Isabella was different from the rest. She was more than merely innocent. She was the very spring of life.

Sharper-witted now, Nicholas realised he had been a fool. She had found a way under his skin, and perhaps—against all the odds—he had finally met a girl who could tame him. Yet he had abandoned her at the moment of her greatest need.

Now he was seized with the need to make amends. He had to board the train once more. It was the only way to know for sure. She was probably frightened, hating him for leaving the way he did, but what else could he have done? He had known the station was approaching, and they had not. It had been the only way out.

He could not leave her to fight on alone.

Nicholas limped down the hill toward the distant platform. The
Arkangel
stood in the station, almost as if it was waiting for him, daring him to try and board. He dropped lower through the grass, and found the going easier. The stations were really no distance from one another; the track had been forced into its circuitous path by a succession of rocky outcrops.

In another few minutes he was no more than a dozen yards from the rear carriage. The engine’s pistons pumped and it breathed steam, preparing to leave once again.

Ignoring the pain in his leg, he ran harder. The platform was in darkness. He could see no guard or stationmaster, only passengers who had been refused the right to board. The carriages were pulling out and the engine quickly gathered speed, but he was pacing beside the train. He looked in through the windows and saw bright, empty compartments, just as he and Isabella had seen when they first ran for the train—an illusion provided to lure the innocent. For all he knew, all Hell was breaking loose in there again.

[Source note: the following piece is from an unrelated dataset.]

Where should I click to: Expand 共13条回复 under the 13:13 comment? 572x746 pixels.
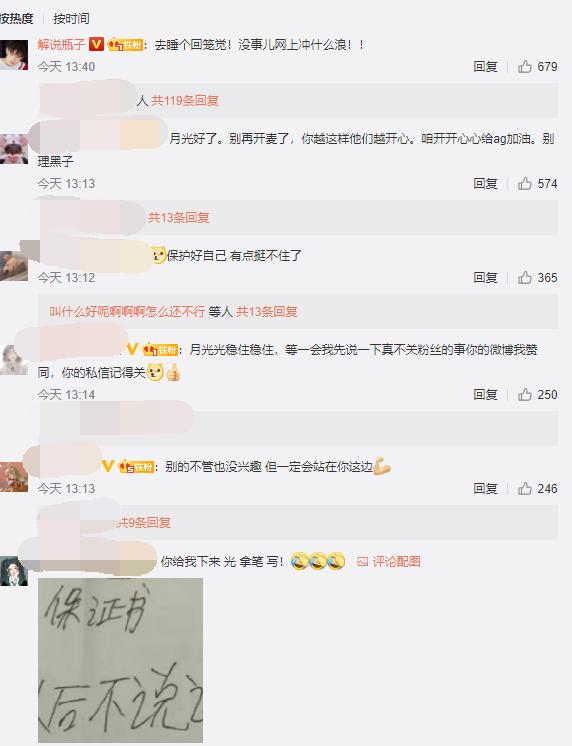click(178, 217)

He was beside one of the door handles now, ready to board and take his chances with Isabella. He reached out to open it, but his weak right leg folded beneath him and he fell sprawling, almost slipping from the platform under the thundering wheels. Gripping his leg in pain and rolling over, he watched as the
Arkangel
thundered past, too fast to board.

I’ve failed her,
he thought.
There’s nothing I can do now.

Hobbling back to the ticket office, he watched as a pair of Bulgarian soldiers dismounted from their motorcycles and strode onto the platform. They headed to the ticket office and began a drunken argument with the collector over some perceived transgression.

Nicholas backed out, and ran to one of the bikes as quickly as he was able. Its engine was still warm, and the ignition was operated by a single switch.